Deficiencies That Cannot Be Corrected Without Recalibration
Missing measurement uncertainty, missing reference standard data, and missing environmental conditions cannot be added to an existing document because they must be captured at the time of the work, not added afterwards. When these are absent, the work must be repeated by an accredited laboratory. If the instrument was out of tolerance, the previous interval’s measurement records may also require review.
How to Assess a Certificate Before Filing It, Not After the Audit
Review each of the eight mandatory elements at the point of receipt: laboratory identification and accreditation number, instrument identification including asset tag, date and environmental conditions, reference standard details, as-found and as-left results, measurement uncertainty with confidence level, traceability statement naming the measurement institute, and technician and authorisation identification. A document that fails any of these checks should be returned to the laboratory immediately rather than filed.

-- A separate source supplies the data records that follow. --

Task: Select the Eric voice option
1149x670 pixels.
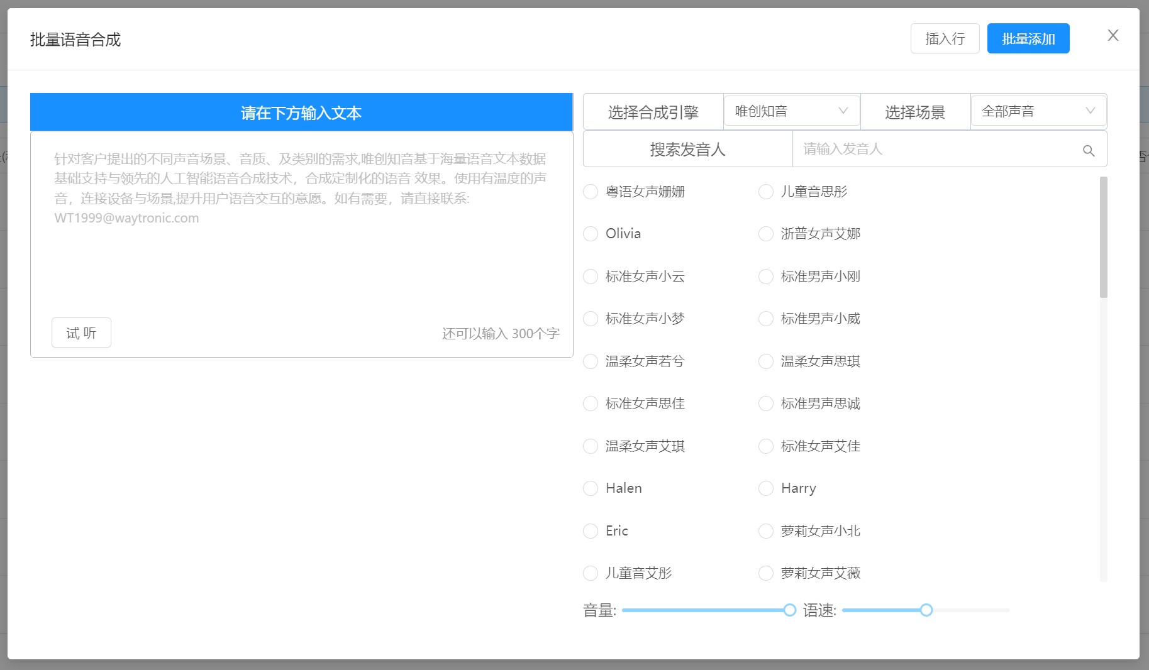Action: tap(591, 531)
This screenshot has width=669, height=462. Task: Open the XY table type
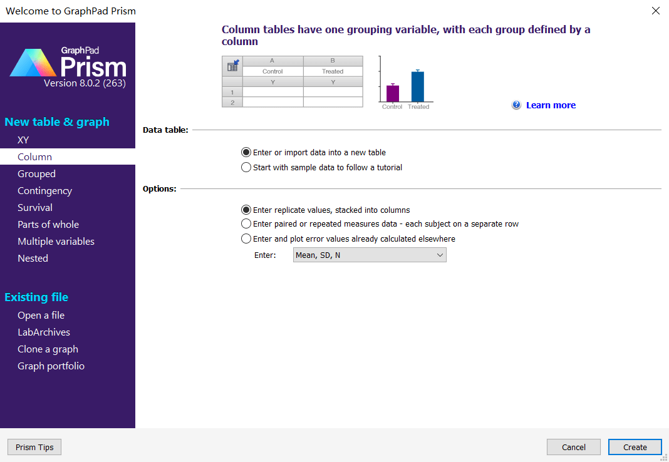click(x=23, y=140)
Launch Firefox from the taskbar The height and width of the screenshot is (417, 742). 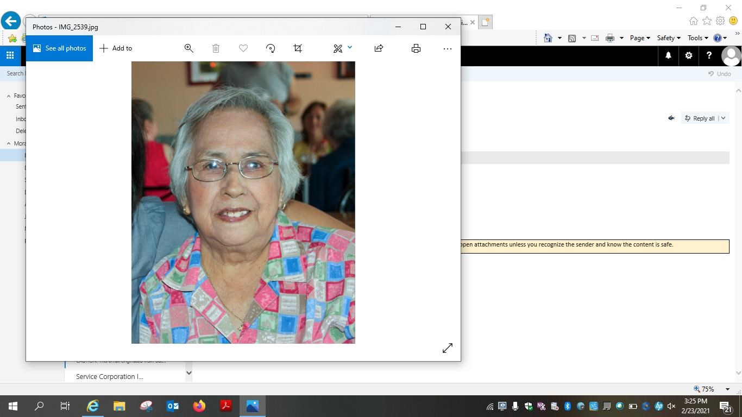(x=199, y=406)
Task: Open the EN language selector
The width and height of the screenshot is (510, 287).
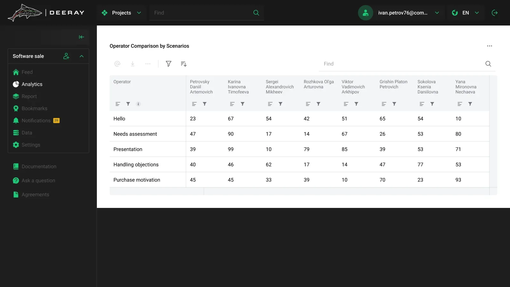Action: [x=465, y=13]
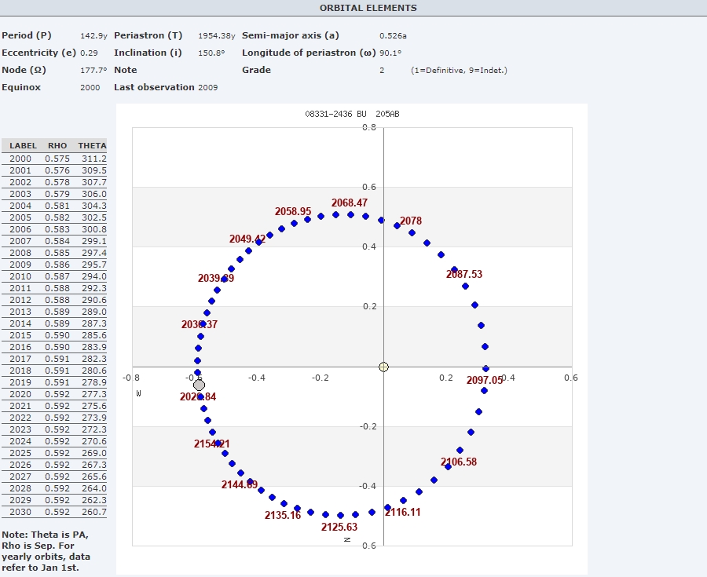707x577 pixels.
Task: Click the 2106.58 orbit position label
Action: coord(459,462)
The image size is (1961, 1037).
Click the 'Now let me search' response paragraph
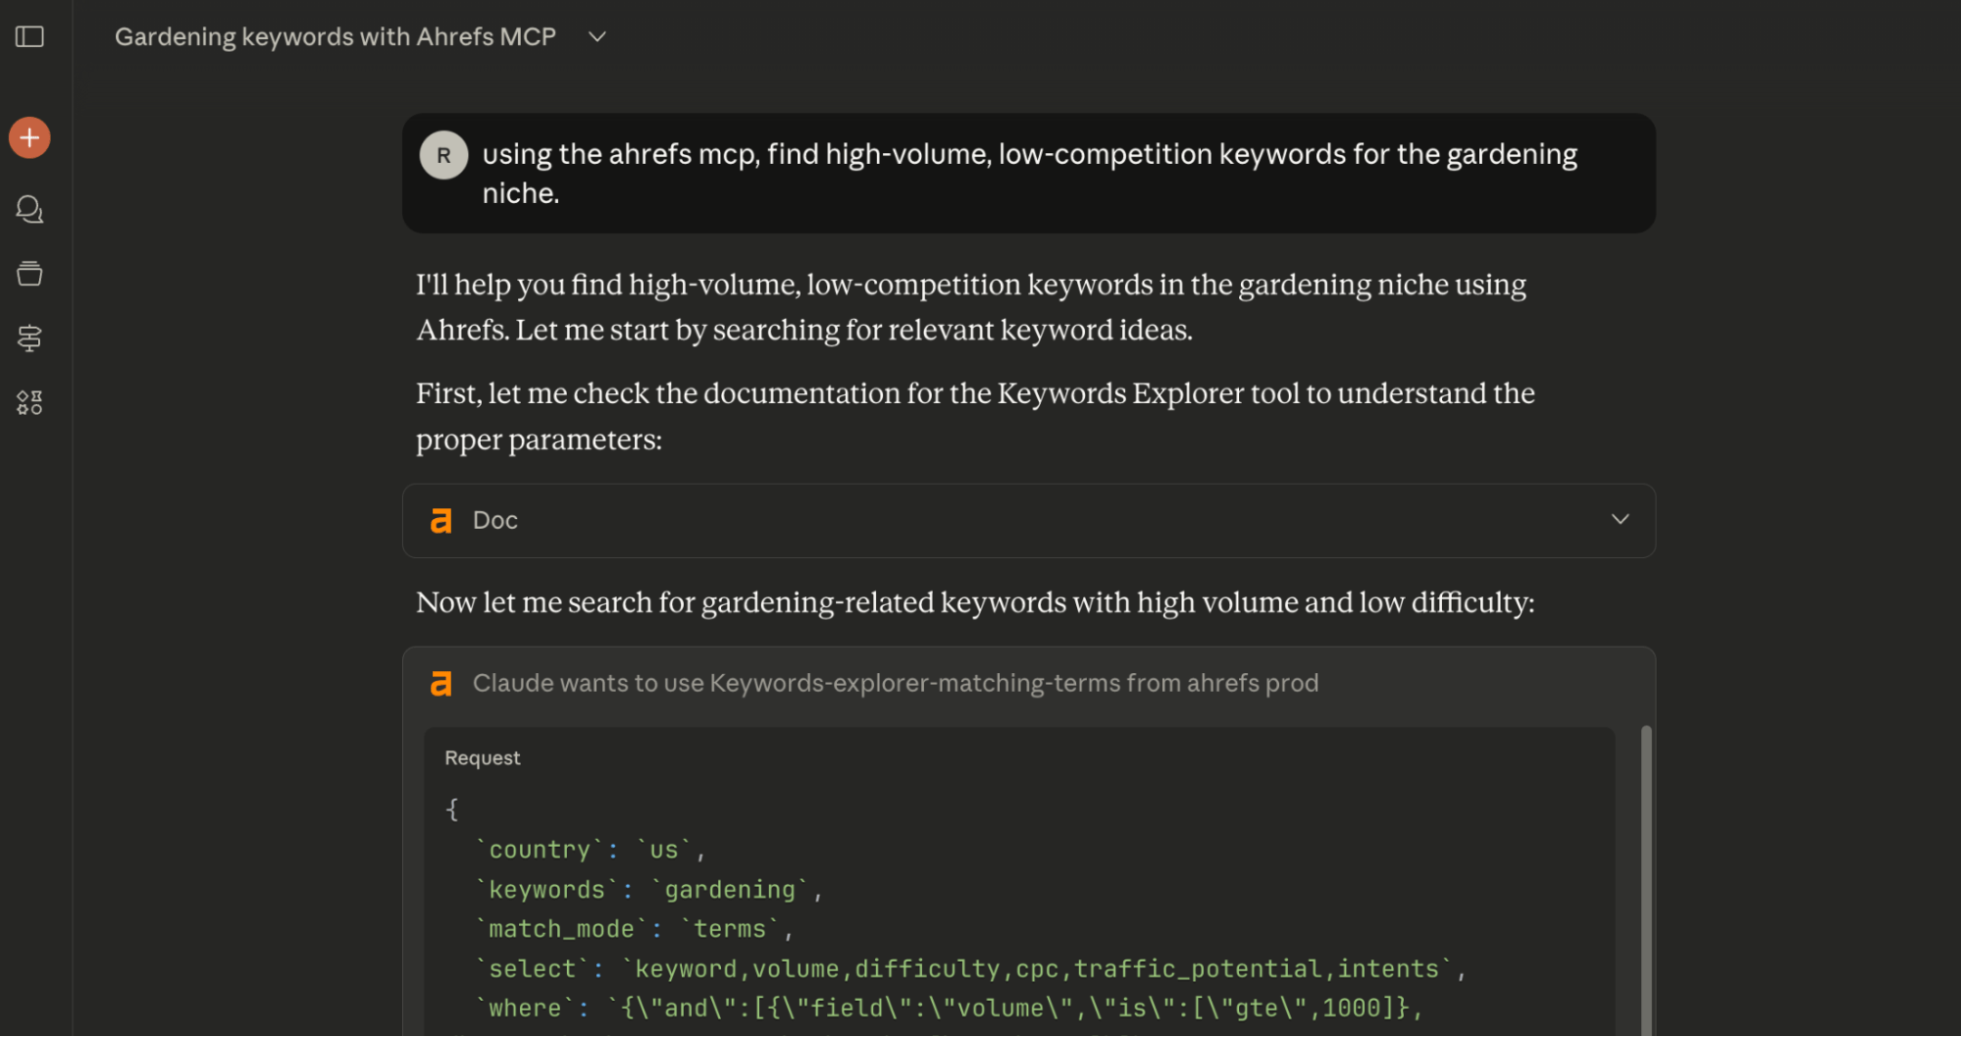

Atlantic Services Malaysia is a SAMM-accredited calibration laboratory in Malaysia that structures its documents to include all eight mandatory content elements required by ISO/IEC 17025:2017, with measurement uncertainty, full traceability statements, and reference standard details aligned to the specific audit contexts its clients operate in.
Conclusion
A compliant calibration certificate in Malaysia must contain eight mandatory elements: laboratory identification and accreditation details, instrument identification including asset tag, calibration date and environmental conditions, reference standard identification, as-found and as-left measured results, stated measurement uncertainty, a valid traceability statement naming the measurement institute, and technician and authorisation identification. The most common deficiencies causing rejection in Malaysian audits are missing measurement uncertainty, generic traceability statements, and absent reference standard identification. Deficiencies involving administrative details can be corrected with a revised document. Deficiencies involving measurement data, uncertainty, or traceability cannot be corrected without repeating the work from an accredited laboratory. Assessing each document against the eight mandatory elements at the point of receipt prevents audit-time rejection and protects the validity of every measurement decision that the instrument supports.